Die Neuordnung des Staatsgebiets und die verstärkte Ansiedlung von
ausgebombten Hamburgern in den Walddörfern ließen die Beförderungszahlen
steigen. Um die Kapazität der beiden Zweiglinien zu erhöhen, wurde in den
1950er Jahren die Strecke nach Ohlstedt zweigleisig ausgebaut, die Strecke nach
Großhansdorf erhielt in Ahrensburg-West eine Ausweiche. Dadurch konnte hier ein
10-Minuten-Takt eingeführt werden. Die Verknüpfung der Walddörferbahn in
Wandsbek-Gartenstadt mit der 1963 eröffneten Wandsbeker U-Bahn brachte
den Fahrgästen Zeitgewinne auf ihrer Fahrt in die Hamburger Innenstadt.

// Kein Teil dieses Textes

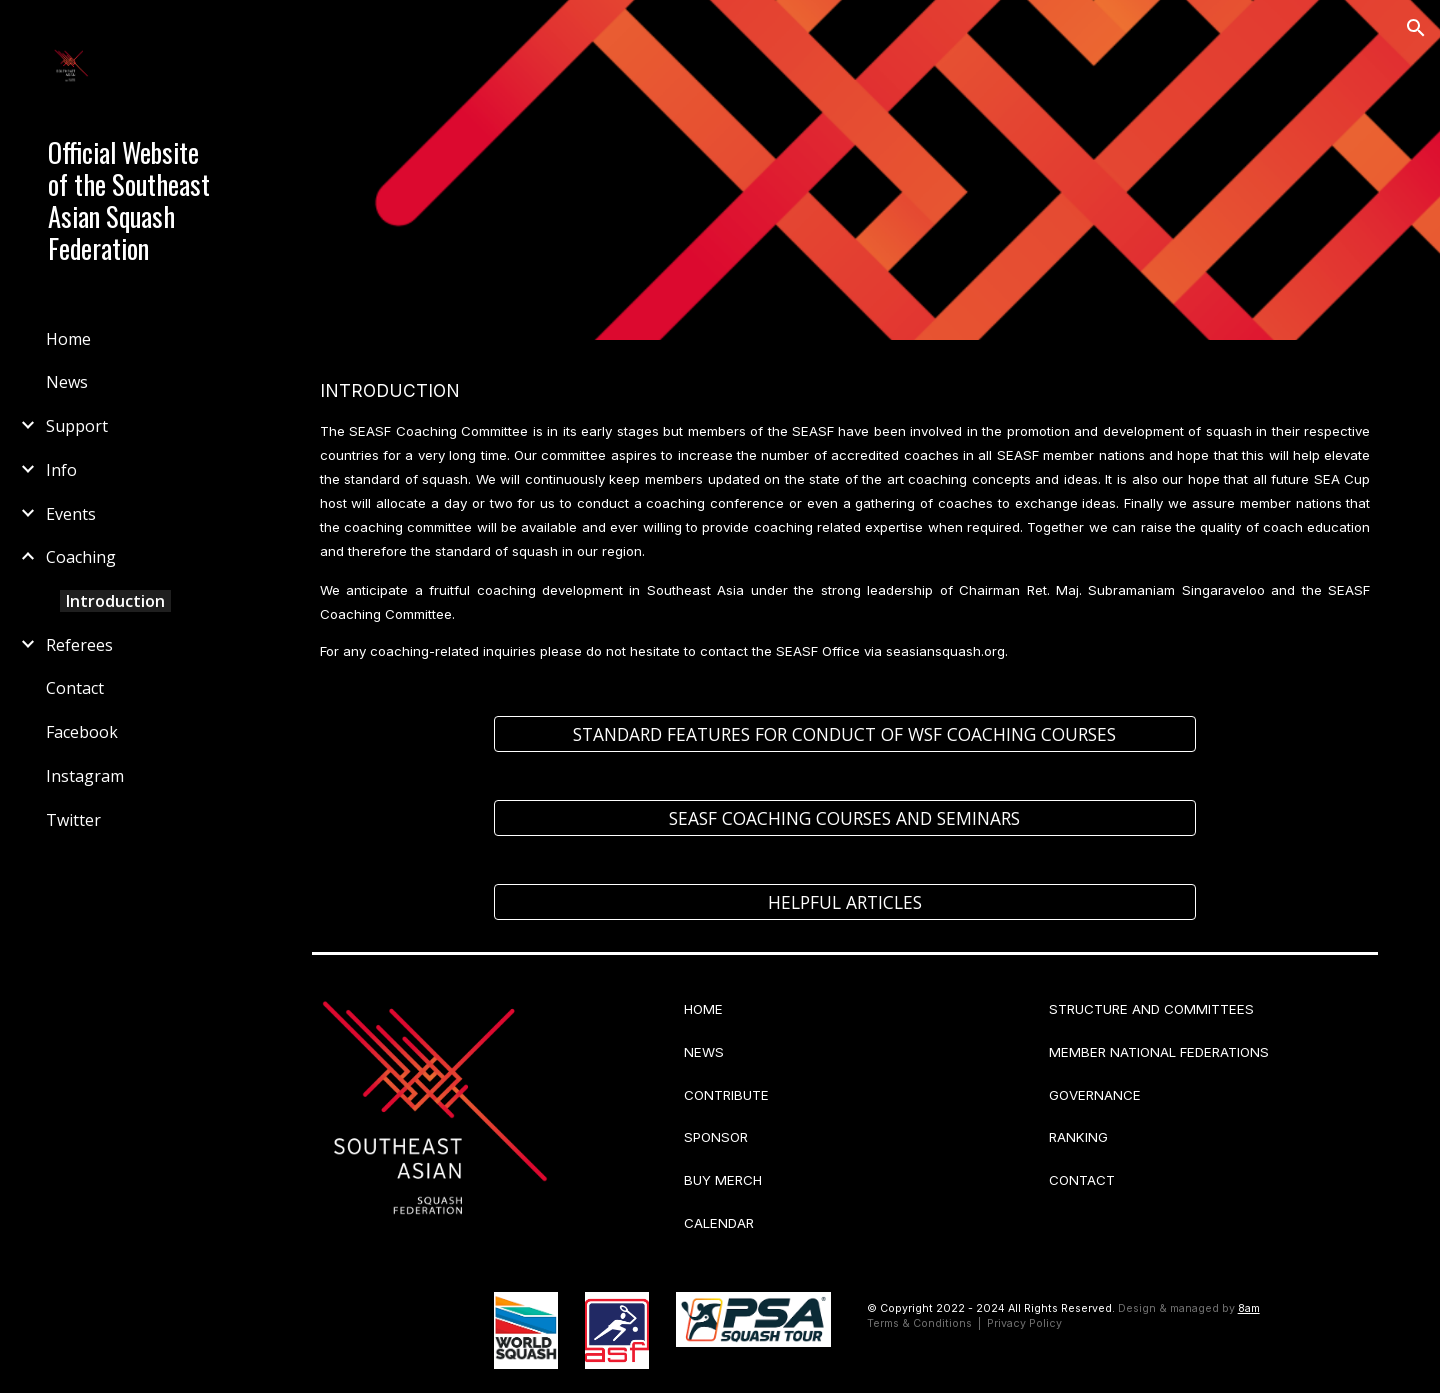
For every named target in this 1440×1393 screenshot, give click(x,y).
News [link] (67, 382)
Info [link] (61, 470)
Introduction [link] (115, 601)
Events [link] (71, 514)
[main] (845, 516)
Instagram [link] (85, 776)
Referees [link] (79, 645)
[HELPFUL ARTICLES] (845, 902)
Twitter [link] (73, 820)
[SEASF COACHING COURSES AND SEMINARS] (845, 818)
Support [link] (77, 426)
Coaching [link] (81, 557)
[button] (1416, 28)
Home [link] (68, 339)
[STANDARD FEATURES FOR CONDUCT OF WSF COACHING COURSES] (845, 734)
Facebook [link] (82, 732)
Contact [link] (75, 688)
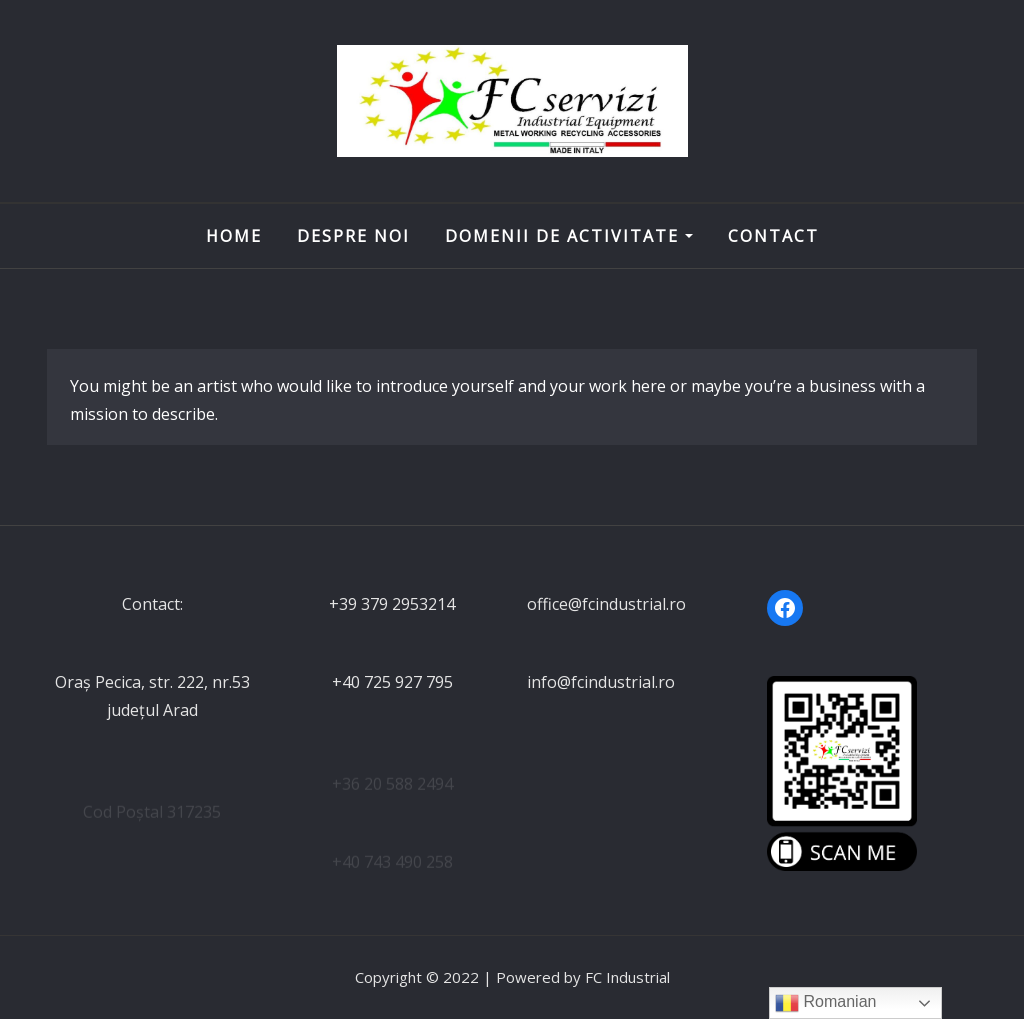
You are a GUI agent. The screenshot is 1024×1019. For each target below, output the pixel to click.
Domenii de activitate (569, 236)
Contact (773, 236)
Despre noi (353, 236)
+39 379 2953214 (392, 604)
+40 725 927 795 (392, 682)
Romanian (825, 1003)
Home (234, 236)
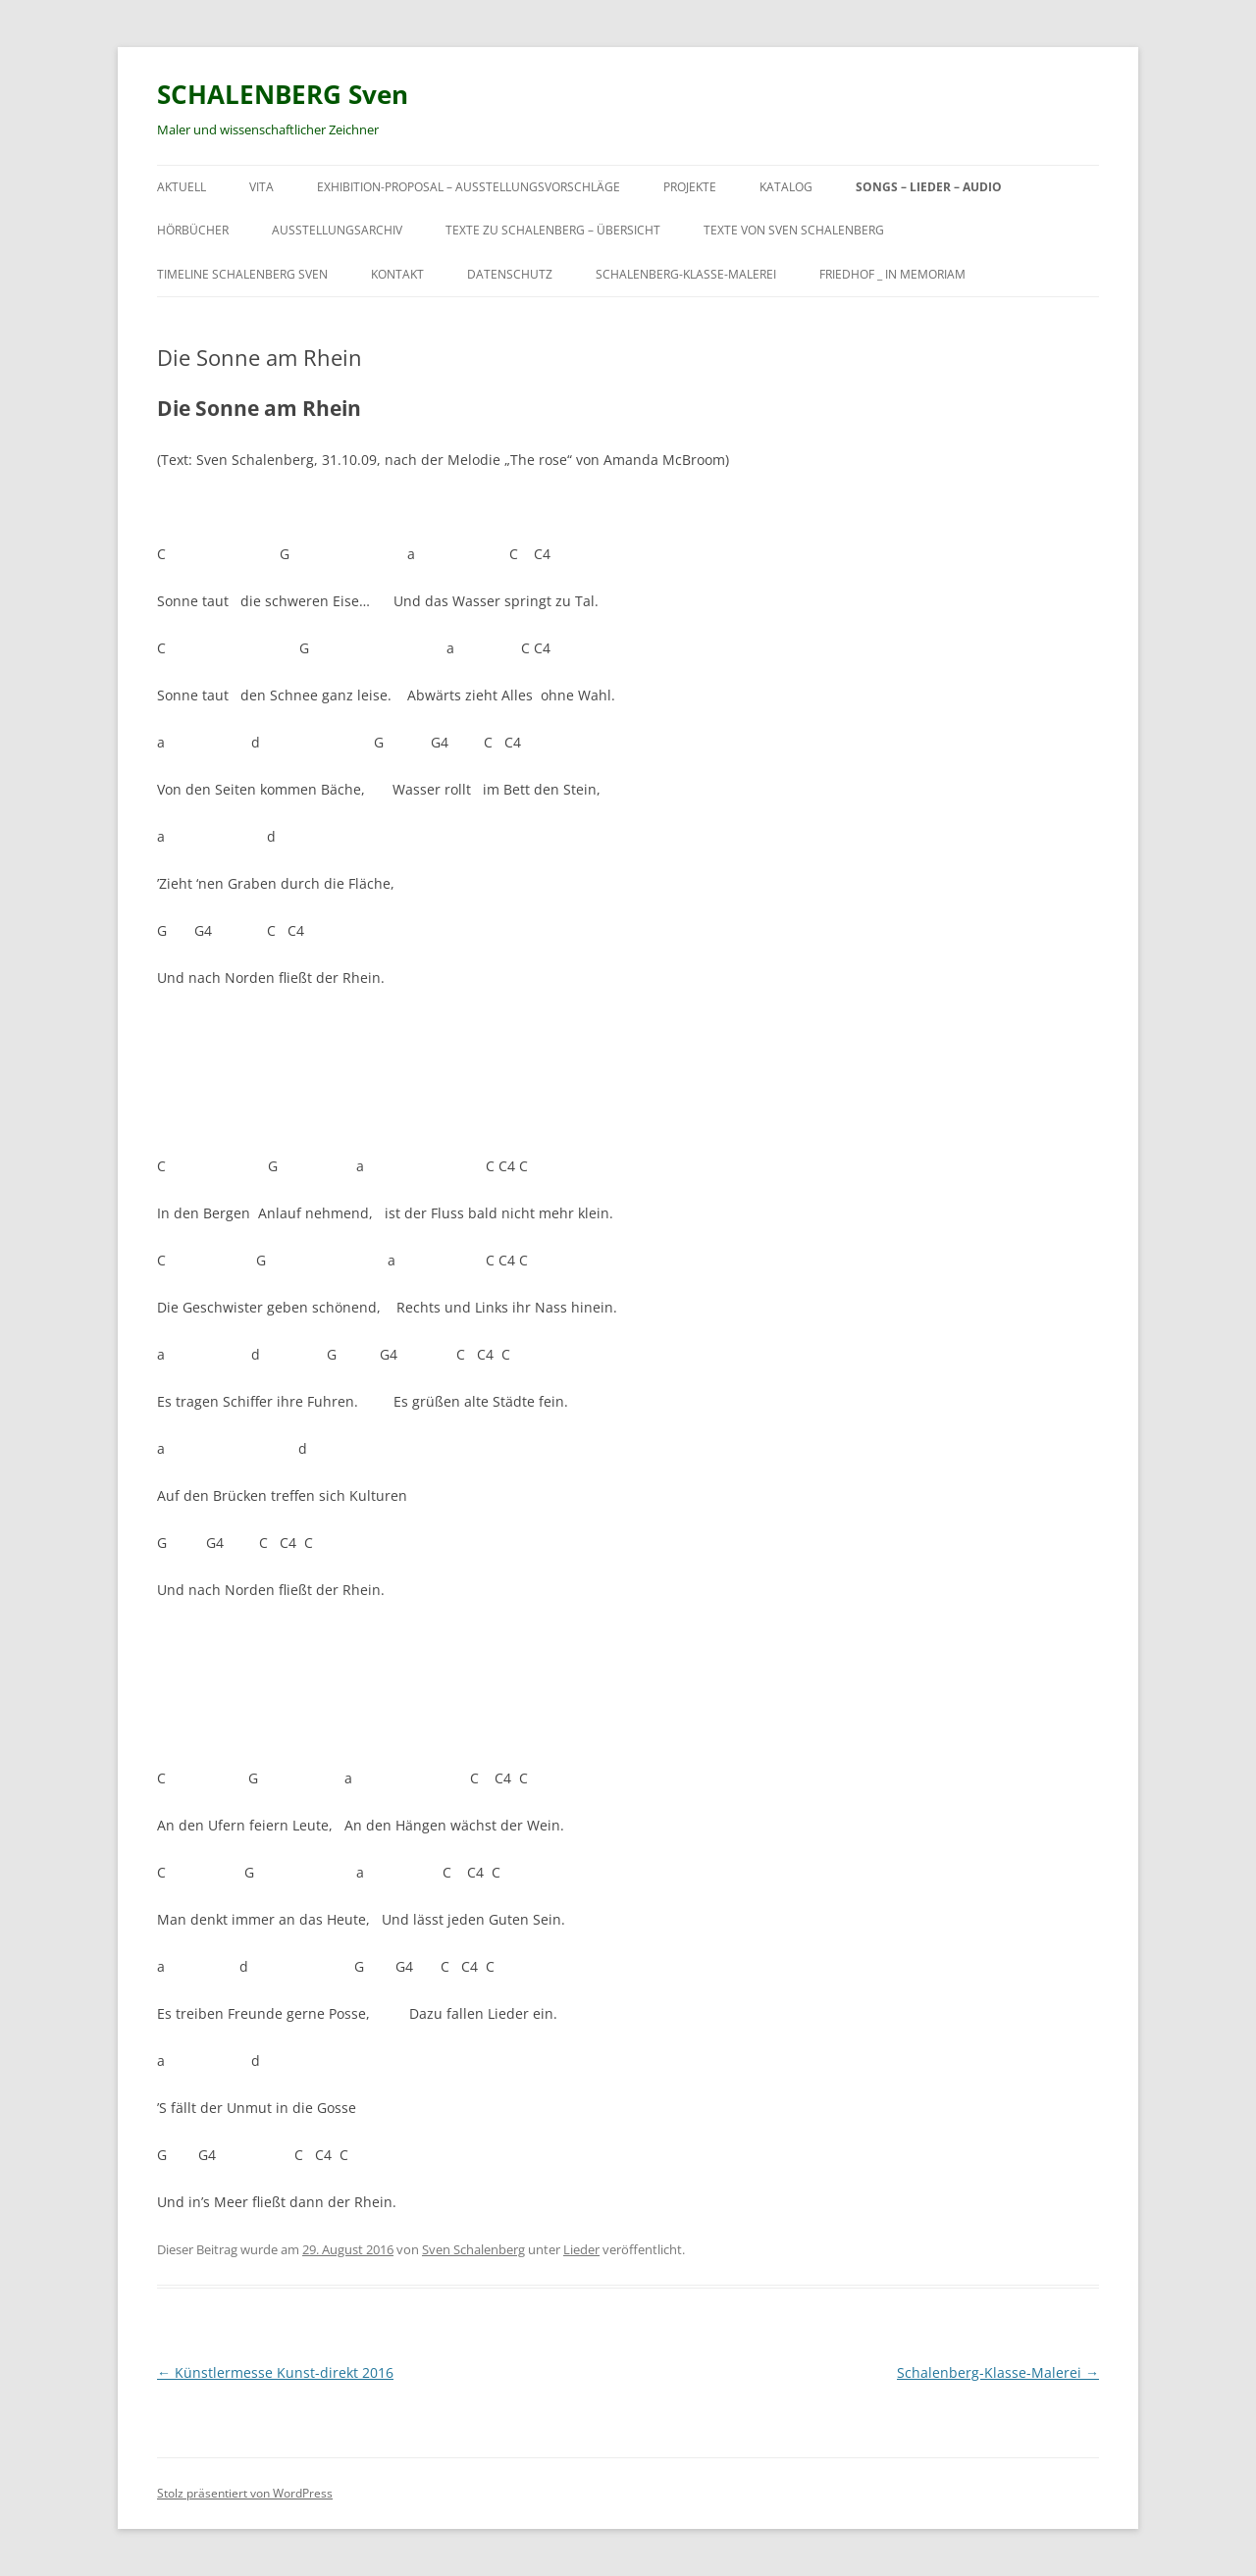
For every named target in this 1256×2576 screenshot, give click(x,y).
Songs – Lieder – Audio (929, 187)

Im Vergleich mit anderen Strecken im Hamburger U-Bahnnetz blieb das
Fahrgastaufkommen insbesondere auf der Strecke Volksdorf – Großhansdorf bis
heute gering. Zwar konnte es durch den Siedlungsbau auf Hamburger Gebiet im
Raum Buchenkamp gesteigert werden. Doch gab es in Zeitungen der 1990er Jahre
immer wieder Meldungen über eine beabsichtigte Stilllegung. Verhandlungen mit
dem Land Schleswig-Holstein und einzelner Gemeinden führten zu deren
finanzieller Beteiligung am Defizit. Umfangreiche Investitionen in die
Infrastruktur schlossen sich an und haben damit dem Abschnitt die Zukunft
gesichert. Aber auch schon lange davor hatte die HOCHBAHN versucht, auf
vielfältige Weise den Betrieb rationeller zu gestalten. Dazu gehört der
frühzeitige Verzicht auf Haltestellenpersonal, aber auch das zum Sommerfahrplan
1994 aufgegebene regelmäßige Schwächen und Verstärken der Züge in Volksdorf.
Das dadurch eingesparte Personal rechtfertigt so das für den Betrachter übermäßig
erscheinende Beförderungsangebot durch ganztägige Acht-Wagenzüge.